» Stored data:
▬▬▬

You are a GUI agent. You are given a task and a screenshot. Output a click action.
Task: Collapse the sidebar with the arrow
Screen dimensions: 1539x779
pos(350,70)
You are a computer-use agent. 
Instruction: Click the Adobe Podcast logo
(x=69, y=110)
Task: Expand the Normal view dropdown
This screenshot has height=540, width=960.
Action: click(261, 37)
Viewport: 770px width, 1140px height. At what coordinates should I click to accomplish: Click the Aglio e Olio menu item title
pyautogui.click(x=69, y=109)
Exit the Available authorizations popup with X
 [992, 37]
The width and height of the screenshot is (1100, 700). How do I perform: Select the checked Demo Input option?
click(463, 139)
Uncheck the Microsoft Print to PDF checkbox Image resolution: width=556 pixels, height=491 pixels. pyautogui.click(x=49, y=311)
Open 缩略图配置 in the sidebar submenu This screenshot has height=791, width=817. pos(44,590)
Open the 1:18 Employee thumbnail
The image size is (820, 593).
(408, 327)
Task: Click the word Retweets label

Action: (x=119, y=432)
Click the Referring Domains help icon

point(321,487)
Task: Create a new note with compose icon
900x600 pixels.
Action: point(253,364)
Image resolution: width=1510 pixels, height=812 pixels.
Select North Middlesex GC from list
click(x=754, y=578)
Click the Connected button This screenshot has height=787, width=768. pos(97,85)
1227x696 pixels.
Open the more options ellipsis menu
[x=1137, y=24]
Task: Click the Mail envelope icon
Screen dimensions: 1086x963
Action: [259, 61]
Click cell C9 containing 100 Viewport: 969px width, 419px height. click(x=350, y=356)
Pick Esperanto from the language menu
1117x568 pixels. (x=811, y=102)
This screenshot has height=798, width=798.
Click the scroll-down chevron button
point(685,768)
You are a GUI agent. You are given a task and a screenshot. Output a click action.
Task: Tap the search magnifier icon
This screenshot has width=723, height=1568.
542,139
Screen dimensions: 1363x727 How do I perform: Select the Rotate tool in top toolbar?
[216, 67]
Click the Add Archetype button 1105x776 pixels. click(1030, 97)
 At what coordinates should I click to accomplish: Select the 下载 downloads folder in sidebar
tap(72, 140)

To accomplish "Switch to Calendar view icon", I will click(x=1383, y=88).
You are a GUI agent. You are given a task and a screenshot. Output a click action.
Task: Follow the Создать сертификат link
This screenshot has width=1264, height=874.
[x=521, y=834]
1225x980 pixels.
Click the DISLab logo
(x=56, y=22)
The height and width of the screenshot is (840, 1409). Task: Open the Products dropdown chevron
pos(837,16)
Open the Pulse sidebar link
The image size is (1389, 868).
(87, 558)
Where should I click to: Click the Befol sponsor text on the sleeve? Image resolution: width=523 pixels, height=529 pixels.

▬▬▬

» Assignment: Reproduce every entry above without a single alteration.

» Answer:
You are a GUI agent. You are given a task and a screenshot. Output a click action.
Task: Collapse the sidebar with the arrow
Screen dimensions: 1539x779
pos(350,70)
You are a computer-use agent. 
Instruction: Click the Adobe Podcast logo
(x=69, y=110)
Task: Expand the Normal view dropdown
This screenshot has height=540, width=960.
Action: click(261, 37)
Viewport: 770px width, 1140px height. At what coordinates should I click to accomplish: Click the Aglio e Olio menu item title
pyautogui.click(x=69, y=109)
Exit the Available authorizations popup with X
 [992, 37]
The width and height of the screenshot is (1100, 700). How do I perform: Select the checked Demo Input option?
click(463, 139)
Uncheck the Microsoft Print to PDF checkbox Image resolution: width=556 pixels, height=491 pixels. pyautogui.click(x=49, y=311)
Open 缩略图配置 in the sidebar submenu This screenshot has height=791, width=817. pos(44,590)
Open the 1:18 Employee thumbnail
The image size is (820, 593).
(408, 327)
Task: Click the word Retweets label

Action: (x=119, y=432)
Click the Referring Domains help icon

point(321,487)
Task: Create a new note with compose icon
900x600 pixels.
Action: point(253,364)
Image resolution: width=1510 pixels, height=812 pixels.
Select North Middlesex GC from list
click(x=754, y=578)
Click the Connected button This screenshot has height=787, width=768. pos(97,85)
1227x696 pixels.
Open the more options ellipsis menu
[x=1137, y=24]
Task: Click the Mail envelope icon
Screen dimensions: 1086x963
Action: [259, 61]
Click cell C9 containing 100 Viewport: 969px width, 419px height. click(x=350, y=356)
Pick Esperanto from the language menu
1117x568 pixels. (x=811, y=102)
This screenshot has height=798, width=798.
Click the scroll-down chevron button
point(685,768)
You are a GUI agent. You are given a task and a screenshot. Output a click action.
Task: Tap the search magnifier icon
This screenshot has width=723, height=1568.
542,139
Screen dimensions: 1363x727 How do I perform: Select the Rotate tool in top toolbar?
[216, 67]
Click the Add Archetype button 1105x776 pixels. click(1030, 97)
 At what coordinates should I click to accomplish: Select the 下载 downloads folder in sidebar
tap(72, 140)

To accomplish "Switch to Calendar view icon", I will click(x=1383, y=88).
You are a GUI agent. You are given a task and a screenshot. Output a click action.
Task: Follow the Создать сертификат link
This screenshot has width=1264, height=874.
[x=521, y=834]
1225x980 pixels.
Click the DISLab logo
(x=56, y=22)
The height and width of the screenshot is (840, 1409). Task: Open the Products dropdown chevron
pos(837,16)
Open the Pulse sidebar link
The image size is (1389, 868).
(87, 558)
Where should I click to: Click the Befol sponsor text on the sleeve? Image resolution: width=523 pixels, height=529 pixels.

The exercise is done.